● **Task description**:
Below are records; reproduce exactly the lines from the one that has "This screenshot has width=898, height=691." through the one that has "The image size is (1069, 802).", ends included, and nothing more.

● **Task inputs**:
────

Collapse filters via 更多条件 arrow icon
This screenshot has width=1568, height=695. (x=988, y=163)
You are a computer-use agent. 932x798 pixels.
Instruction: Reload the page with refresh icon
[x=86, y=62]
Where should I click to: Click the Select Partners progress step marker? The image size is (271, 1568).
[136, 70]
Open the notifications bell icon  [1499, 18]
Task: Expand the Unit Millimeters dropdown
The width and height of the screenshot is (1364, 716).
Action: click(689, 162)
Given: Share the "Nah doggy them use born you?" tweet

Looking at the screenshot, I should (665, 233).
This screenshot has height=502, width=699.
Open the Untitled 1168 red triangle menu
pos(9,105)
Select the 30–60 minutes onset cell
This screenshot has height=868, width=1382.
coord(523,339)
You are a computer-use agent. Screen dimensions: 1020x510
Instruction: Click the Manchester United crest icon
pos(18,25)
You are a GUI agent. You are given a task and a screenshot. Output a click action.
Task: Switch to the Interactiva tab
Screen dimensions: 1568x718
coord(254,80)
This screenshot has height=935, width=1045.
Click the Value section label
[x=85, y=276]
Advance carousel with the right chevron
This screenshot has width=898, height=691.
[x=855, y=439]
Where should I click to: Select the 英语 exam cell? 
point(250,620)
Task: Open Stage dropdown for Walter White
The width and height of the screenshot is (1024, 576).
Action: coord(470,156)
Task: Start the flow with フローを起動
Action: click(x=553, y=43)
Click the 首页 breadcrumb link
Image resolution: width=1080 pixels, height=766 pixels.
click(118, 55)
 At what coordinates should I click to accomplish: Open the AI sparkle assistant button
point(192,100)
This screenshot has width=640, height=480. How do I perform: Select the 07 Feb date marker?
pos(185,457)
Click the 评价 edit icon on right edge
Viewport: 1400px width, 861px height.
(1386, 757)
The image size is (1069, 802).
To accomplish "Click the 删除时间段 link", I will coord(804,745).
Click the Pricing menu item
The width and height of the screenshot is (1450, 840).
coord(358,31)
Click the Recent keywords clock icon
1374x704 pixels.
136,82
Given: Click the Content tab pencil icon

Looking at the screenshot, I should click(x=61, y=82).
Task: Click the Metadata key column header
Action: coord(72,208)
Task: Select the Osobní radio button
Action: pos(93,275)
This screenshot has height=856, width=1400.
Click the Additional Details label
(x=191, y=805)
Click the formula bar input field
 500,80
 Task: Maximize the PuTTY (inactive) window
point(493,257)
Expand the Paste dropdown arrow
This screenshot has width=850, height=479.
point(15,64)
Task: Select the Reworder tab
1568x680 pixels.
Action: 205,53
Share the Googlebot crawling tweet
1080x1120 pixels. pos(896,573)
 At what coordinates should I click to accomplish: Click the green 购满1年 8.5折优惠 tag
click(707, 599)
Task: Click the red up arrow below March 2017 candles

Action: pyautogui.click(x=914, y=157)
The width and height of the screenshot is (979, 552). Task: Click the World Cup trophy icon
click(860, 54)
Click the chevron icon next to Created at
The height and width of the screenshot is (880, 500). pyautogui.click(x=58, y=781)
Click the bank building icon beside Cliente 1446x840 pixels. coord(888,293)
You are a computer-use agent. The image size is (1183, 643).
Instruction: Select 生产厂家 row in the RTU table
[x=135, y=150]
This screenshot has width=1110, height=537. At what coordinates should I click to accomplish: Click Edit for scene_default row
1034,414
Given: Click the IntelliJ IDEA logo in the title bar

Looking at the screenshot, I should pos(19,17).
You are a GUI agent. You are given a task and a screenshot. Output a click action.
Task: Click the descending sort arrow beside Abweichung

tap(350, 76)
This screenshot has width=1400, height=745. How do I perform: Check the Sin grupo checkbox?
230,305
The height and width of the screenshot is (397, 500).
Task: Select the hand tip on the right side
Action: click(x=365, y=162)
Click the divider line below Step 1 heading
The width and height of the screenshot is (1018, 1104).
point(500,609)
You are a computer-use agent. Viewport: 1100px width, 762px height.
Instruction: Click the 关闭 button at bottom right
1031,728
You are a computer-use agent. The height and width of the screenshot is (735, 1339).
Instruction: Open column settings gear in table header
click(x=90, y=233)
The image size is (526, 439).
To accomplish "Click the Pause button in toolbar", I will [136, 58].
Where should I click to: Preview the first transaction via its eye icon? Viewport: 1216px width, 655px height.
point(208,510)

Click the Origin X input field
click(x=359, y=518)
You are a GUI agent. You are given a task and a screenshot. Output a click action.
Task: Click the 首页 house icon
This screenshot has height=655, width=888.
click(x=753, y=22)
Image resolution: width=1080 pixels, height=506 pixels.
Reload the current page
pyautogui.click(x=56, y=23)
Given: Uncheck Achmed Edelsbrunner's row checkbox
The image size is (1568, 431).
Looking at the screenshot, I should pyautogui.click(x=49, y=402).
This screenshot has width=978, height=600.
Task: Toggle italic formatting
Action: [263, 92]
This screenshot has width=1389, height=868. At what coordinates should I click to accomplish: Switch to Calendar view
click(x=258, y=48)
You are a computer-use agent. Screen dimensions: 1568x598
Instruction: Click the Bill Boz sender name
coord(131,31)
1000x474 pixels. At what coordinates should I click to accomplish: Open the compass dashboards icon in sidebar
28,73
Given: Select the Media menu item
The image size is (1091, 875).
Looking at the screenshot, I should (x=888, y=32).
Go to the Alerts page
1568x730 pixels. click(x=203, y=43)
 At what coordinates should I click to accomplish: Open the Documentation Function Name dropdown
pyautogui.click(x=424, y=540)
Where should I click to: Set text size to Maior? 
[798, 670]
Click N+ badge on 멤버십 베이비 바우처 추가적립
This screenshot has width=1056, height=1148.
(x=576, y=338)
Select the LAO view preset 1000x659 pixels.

────

● **Solution to this task**:
This screenshot has width=898, height=691.
[x=855, y=439]
Where should I click to: Select the 英语 exam cell? 
point(250,620)
Task: Open Stage dropdown for Walter White
The width and height of the screenshot is (1024, 576).
Action: coord(470,156)
Task: Start the flow with フローを起動
Action: click(x=553, y=43)
Click the 首页 breadcrumb link
Image resolution: width=1080 pixels, height=766 pixels.
click(118, 55)
 At what coordinates should I click to accomplish: Open the AI sparkle assistant button
point(192,100)
This screenshot has width=640, height=480. How do I perform: Select the 07 Feb date marker?
pos(185,457)
Click the 评价 edit icon on right edge
Viewport: 1400px width, 861px height.
(1386, 757)
The image size is (1069, 802).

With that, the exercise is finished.